Telehealth reduces healthcare use, but produces too many alerts

Self-monitoring along with nurse oversight helped reduce care costs by $2,931 per person among patients with chronic obstructive pulmonary disease (COPD) in an Australian study published in Telemedicine and e-Health.

Participants were taught to measure their blood pressure, weight, temperature, pulse, and oxygen saturation levels daily and transmit that information by telephone to a secure website, monitored by a nurse. There were fewer emergency room visits and hospital admissions among the telehealth group--nearly half as many--vs. a control group, though not at a statistically significant level. However, the cost savings added up from the use of fewer resources, according to the paper.

In addition, the telehealth participants reported increased confidence in their ability to manage their condition and less anxiety.

However, a review of health failure patients treated by a Massachusetts home health agency monitoring similar data found only three percent of alerts were associated with ED visits and hospitalizations. Because the nurses had to follow up on every alert, that meant they spent a lot of time trying not to miss the few meaningful alerts, according to a second study at Telemedicine and e-Health.

Many of the false alarms were generated when patients did a poor job of taking their vitals. Meanwhile, 22 percent of cardiac-related ED visits and hospitalizations had no alerts associated with them. The study points to anxiety as a key predictor of ED visits and hospitalizations among heart-failure patients, a factor that must be addressed, the authors said.

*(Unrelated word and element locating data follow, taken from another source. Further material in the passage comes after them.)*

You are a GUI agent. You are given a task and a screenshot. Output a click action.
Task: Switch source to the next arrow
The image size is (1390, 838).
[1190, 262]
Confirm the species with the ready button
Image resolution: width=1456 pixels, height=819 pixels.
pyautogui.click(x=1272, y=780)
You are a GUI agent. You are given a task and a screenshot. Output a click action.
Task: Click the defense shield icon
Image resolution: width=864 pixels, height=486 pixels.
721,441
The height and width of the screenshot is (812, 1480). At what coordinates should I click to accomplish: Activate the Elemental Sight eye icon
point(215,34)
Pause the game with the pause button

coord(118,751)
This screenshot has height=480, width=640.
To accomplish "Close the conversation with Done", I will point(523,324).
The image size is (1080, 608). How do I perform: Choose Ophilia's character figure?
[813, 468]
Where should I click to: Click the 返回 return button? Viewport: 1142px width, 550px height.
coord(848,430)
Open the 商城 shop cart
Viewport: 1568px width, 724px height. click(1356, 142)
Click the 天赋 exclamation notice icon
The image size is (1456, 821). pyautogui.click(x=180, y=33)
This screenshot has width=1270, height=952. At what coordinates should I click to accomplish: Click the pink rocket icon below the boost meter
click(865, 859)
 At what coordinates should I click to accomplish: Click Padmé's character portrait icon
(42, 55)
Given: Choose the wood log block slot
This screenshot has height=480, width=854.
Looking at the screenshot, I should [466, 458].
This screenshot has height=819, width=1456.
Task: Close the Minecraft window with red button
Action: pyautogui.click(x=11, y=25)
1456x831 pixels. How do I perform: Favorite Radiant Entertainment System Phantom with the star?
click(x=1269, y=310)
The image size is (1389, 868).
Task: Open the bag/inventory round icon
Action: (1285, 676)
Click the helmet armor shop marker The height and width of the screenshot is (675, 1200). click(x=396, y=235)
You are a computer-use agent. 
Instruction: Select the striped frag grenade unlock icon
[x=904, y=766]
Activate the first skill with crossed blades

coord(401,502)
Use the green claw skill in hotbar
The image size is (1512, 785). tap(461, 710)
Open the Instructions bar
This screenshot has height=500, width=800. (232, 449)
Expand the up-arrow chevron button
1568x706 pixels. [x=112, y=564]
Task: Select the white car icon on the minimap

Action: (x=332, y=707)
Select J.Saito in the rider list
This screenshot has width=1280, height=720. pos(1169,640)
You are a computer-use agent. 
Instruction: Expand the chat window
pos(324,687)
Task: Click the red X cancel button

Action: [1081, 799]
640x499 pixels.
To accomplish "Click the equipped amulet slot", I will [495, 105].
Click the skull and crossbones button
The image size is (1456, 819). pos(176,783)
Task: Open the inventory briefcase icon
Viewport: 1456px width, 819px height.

While telehealth offers the opportunity to reinforce self-management and observe patient health trends, the sea of alerts generated can result in "alert fatigue," the authors wrote. They suggest a decision-support system could help filter out false alarms and help nurses spend their time more constructively.

As the Affordable Care Act takes hold, telemedicine could be the key to caring for more patients while keeping costs stable, Mario Gutierrez, executive director for the Center for Connected Health Policy recently told Time magazine.

Clearly there are issues still to be worked out, though. The Patient-Centered Outcomes Research Institute (PCORI) recently handed out grants totaling more than more than $114 million for comparative clinical effectiveness research projects including telehealth.

The U.S. Department of Health & Human Services also recently awarded $300,000 each to Maine, Montana, and Alaska to improve remote care for veterans in rural areas.